● WHAT YOU NEED TO DO
Extend the personal essay about the "wild child" nickname, starting right after its last sentence.

As a young child, my babysitter nicknamed me “wild child.” She was my next door neighbor’s oldest daughter, Debbie. I thought she hung the moon, she was fun and always made the separation from my parents less traumatic. I was not wild in the sense that I was disrespectful or dangerous, more that I was free-spirited and willing to take on an adventure with Debbie by my side.

The older I grew the farther I grew away from the “wild child” status. I became timid, fearful, and submissive to those around me. But deep inside, there was a make believe world where I would go on brave adventures, rescuing people in need, and facing dangers without fear. These adventures were always kept inside, hidden from those who would scold or criticize me for thinking of them.

In my late teens I began three years of rebellion against my parents and the ways they had taught me to live. During those three years, I thought I was being wild and that it was new and wonderful and that I was so independent. But I really wasn’t. I was just creating new ways to look at my homemade prison. I was stuck inside and would never be released without Christ.

● PROVIDED INFORMATION

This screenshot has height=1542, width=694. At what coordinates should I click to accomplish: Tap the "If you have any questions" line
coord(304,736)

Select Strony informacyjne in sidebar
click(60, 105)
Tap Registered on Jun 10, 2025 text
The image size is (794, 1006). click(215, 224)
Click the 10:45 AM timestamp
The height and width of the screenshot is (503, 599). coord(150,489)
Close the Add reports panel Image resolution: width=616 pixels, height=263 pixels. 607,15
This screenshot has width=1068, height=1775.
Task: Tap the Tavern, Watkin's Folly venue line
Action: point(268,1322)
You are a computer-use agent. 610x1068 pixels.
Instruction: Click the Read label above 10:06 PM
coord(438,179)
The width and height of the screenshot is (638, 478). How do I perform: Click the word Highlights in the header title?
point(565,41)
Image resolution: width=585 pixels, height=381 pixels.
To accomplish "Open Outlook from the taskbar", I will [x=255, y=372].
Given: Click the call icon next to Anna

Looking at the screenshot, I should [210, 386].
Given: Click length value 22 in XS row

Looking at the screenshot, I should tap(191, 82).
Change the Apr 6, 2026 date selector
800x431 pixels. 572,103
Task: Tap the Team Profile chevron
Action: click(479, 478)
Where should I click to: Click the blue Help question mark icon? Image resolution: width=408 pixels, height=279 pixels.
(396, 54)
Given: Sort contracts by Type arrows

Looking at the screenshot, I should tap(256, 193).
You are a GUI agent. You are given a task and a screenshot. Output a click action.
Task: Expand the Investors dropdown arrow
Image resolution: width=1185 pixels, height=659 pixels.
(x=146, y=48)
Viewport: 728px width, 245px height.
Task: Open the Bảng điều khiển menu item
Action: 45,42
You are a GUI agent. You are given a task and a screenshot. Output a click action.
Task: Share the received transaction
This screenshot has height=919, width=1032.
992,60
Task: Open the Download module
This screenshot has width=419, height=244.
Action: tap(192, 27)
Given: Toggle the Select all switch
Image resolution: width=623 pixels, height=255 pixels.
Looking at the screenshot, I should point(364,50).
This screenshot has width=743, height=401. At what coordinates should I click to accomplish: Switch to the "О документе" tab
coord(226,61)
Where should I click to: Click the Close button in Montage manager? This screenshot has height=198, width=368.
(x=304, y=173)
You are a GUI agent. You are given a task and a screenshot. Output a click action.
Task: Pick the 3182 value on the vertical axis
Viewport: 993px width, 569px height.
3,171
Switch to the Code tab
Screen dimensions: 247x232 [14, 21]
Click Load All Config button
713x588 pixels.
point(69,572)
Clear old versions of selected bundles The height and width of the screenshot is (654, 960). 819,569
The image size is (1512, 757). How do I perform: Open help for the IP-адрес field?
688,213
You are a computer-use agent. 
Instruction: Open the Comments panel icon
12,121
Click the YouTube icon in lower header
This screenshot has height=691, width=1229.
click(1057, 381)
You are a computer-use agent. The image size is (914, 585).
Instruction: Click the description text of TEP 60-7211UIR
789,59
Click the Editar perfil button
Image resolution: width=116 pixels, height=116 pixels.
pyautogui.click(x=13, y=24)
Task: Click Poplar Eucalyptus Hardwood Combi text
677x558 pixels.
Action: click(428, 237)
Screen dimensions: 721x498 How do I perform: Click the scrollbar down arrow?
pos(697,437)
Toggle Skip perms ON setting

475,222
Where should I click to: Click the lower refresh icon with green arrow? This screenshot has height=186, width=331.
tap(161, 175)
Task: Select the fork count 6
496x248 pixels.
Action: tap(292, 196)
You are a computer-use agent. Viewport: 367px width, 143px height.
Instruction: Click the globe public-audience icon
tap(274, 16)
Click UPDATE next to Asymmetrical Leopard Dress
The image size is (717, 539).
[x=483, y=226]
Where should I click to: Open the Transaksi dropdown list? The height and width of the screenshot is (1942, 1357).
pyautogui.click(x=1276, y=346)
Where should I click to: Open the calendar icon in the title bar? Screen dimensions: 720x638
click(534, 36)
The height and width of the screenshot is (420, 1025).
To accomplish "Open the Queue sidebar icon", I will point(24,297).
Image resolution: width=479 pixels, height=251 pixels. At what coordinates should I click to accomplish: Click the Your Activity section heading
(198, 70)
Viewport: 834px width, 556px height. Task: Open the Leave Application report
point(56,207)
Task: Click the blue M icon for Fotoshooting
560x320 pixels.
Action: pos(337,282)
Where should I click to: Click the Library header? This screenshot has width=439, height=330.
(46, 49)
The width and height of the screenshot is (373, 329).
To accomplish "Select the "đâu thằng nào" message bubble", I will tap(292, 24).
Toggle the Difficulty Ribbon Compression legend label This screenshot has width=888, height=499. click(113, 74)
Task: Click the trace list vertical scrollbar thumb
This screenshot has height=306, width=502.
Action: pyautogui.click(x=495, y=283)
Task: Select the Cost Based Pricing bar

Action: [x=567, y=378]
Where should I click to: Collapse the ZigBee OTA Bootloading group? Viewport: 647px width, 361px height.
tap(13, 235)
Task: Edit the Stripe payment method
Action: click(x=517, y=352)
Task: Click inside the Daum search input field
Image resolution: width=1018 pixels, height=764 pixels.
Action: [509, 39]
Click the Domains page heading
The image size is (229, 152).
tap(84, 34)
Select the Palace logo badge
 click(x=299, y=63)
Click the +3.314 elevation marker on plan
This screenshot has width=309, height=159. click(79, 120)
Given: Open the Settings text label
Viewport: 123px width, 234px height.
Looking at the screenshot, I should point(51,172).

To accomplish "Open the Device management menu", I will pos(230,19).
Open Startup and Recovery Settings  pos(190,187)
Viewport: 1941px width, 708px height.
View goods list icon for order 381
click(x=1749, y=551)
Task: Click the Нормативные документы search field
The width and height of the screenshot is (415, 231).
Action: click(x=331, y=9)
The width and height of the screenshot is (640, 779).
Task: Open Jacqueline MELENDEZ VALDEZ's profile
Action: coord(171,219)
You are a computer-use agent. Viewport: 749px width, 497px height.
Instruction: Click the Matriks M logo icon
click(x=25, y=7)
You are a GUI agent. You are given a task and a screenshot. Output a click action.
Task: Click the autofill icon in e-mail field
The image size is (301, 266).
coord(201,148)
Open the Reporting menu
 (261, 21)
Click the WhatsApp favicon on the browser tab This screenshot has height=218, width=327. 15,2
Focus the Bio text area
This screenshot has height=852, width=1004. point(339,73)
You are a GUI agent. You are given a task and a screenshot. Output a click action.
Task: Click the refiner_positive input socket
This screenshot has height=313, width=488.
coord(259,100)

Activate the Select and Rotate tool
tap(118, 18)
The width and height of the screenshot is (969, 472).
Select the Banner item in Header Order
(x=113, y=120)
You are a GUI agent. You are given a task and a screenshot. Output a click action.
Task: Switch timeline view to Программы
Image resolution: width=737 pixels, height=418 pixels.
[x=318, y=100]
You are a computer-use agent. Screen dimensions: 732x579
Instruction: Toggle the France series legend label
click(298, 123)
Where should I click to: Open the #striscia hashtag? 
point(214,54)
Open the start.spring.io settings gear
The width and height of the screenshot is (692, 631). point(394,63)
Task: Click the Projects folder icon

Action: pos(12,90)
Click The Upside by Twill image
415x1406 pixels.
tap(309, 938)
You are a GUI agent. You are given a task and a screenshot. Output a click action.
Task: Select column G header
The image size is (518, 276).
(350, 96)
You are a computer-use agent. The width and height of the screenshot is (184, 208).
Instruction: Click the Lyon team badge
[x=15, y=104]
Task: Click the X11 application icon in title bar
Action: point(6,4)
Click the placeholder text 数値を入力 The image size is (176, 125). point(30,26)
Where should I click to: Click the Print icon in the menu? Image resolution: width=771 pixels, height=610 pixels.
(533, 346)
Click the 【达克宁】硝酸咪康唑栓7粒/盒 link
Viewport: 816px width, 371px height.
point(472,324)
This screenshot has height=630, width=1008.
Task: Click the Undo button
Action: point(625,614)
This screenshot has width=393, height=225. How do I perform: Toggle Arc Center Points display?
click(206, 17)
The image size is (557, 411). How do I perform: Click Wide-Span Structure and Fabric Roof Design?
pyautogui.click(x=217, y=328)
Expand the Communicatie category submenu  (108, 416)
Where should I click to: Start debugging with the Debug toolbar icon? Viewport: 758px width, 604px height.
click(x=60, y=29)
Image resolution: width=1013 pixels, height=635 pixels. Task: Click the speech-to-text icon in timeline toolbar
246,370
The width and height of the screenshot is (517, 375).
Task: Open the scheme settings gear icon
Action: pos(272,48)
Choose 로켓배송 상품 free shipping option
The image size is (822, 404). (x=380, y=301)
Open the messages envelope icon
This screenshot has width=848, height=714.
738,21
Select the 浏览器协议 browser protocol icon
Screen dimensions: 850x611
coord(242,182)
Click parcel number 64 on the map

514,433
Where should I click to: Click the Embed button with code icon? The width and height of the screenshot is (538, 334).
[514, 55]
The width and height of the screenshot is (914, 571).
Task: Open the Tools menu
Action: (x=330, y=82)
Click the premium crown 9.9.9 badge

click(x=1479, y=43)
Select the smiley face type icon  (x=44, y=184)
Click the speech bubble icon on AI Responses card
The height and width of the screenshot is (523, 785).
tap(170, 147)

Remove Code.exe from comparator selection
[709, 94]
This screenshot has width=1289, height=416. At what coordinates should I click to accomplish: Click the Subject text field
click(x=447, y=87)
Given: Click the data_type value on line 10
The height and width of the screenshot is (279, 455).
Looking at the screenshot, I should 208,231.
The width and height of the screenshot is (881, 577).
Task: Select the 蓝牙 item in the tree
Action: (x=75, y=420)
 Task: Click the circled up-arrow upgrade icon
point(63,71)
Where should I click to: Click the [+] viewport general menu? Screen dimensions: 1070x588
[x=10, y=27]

● ANSWER TO THIS PROBLEM
In 1990, after I accepted Christ, I began the journey of healing, release, finding and understanding wholeness, being able to let go of hurt I caused others. I started to understand that to be a “wild child” did not mean a lack of boundaries, but a solid boundary inside which I could be fully free.

Now, after over twenty-five years, I am able to see the hints of what this could look like for me. It is a life that does not bind me to stereotypes, expectations, and a definite checklist. I am free to celebrate the joy of God in my heart. Free to stand in church with my hands held high, head tipped back, a wide smile on my face. I am also free to kneel at my chair in reverence to the Holy Spirit moving in me during our musical worship–even if everyone else is standing up.

Dear Ones, what about you? Are you the wild child held captive in the prison of your own making? Or are you the wild child, freed through the precious blood of Christ, running through the fields, hands held up, embraced by the sun and the wind- acknowledging all of the ways God has shown His everlasting love for you?

Being a wild child in Christ allows me to celebrate who He made me to become. Who He sees me to be right now. I am celebrated because I am His precious daughter. His dear, sweet love, the beautiful woman made for Heaven’s purposes.

This is who I am. I am God’s wild child and I am truly free.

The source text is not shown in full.